2.拠点を変える
冒険者の宿を出て、町の通りへと出てきた。
ここはログロンド王国王都。これから向かう先はイオアトス行きの馬車乗り場だ。
この王都から馬車で三日ほどの所にあるのがイオアトスの町だ。イオアトスはログロンド王国領の町で、この王都に次いで貿易や商売が盛んな町だ。
俺はベンゼルのパーティーに加入する前はこのイオアトスを拠点にしていた。その後王都に拠点を移して、その後出会ったベンゼルのパーティーに加入していた。
冒険者になっていくつか拠点を変えたが、イオアトスが一番長かった気がする。
イオアトスと王都は大きな街道一本で繋がっている。この街道は王都街道と呼ばれていて、途中に宿場町なんかもあって、貿易や通商の大きな動脈となっている。
朝日が照らす大通りは賑やかな雰囲気を出していた。ちょうど町が動き出す時間だ。
昨日、ベンゼルのパーティーを抜けた俺はすぐに宿に戻り、拠点を移す準備を進めていった。といっても男一人の荷物なんてたかがしれている。手早く荷物をまとめてすぐに乗り合い馬車の予約をしに行く。
うまい具合に翌日の馬車を予約出来たので、夜のうちに出発の準備を完璧に整えて、今朝に至るといった感じだ。
馬車乗り場に着いて、イオアトス行きの馬車に乗り込む。
朝日が照らす王都街道を、小気味良い音を立てる馬車はイオアトスへ向けて進んでいく。しばらく慣れ親しんだ王都を後にする。そして三日後にはイオアトスに到着するだろう。
以前俺がイオアトスにいた頃の冒険者達はまだいるだろうか?
そんな思いを馳せながら、馬車の窓から見える王都の立派な王宮を見送った。
◇◇◇◇◇◇◇◇◇◇
三日後、無事にイオアトスに到着してまず冒険者の宿に向かう。とりあえず宿を確保しておかないと安心して行動出来ないしね。
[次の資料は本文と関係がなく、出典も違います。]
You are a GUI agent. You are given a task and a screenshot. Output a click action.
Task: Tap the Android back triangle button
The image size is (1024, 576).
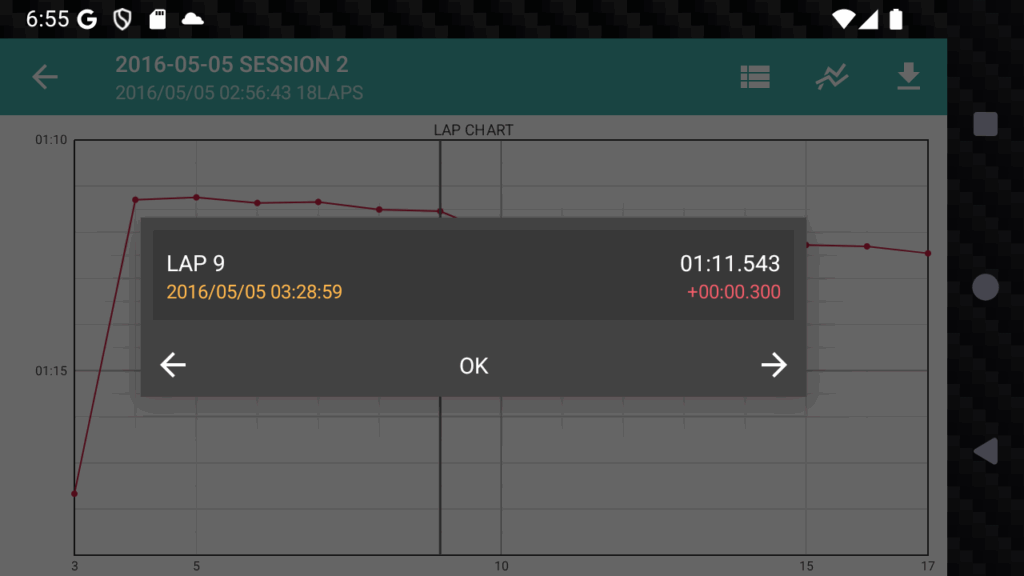(986, 451)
王都にも引けを取らない賑わいを見せるイオアトスの町並み。まだ朝の時間帯。
冒険者ギルドがある町には大抵あるのが冒険者の宿。その名の通りギルドが経営している冒険者専用の宿である。
冒険者登録している冒険者しか利用することが出来ない宿屋だ。一般の宿屋との大きな違いは冒険者専用であるという事と、冒険者のランクによって宿泊代を割引してくれるという二点だ。
ブロンズランクより上のランクの冒険者しか利用出来ないが、ランクによって利用出来る部屋のグレードも割引額も変わってくる。
俺は上から二番目のミスリルランクだからこの割引額が結構デカい。俺が払っていた宿泊代で、一般の宿屋に泊まろうとするとかなり部屋のグレードは下がると思う。
でもまあ俺は基本そんなにいい部屋は使わないけどね。寝れればどこでもいいし。
と、冒険者に良い所ばかりの冒険者の宿だけど一つだけ特殊な条件がある。それは定期的にギルドでクエストを受けないといけないということだ。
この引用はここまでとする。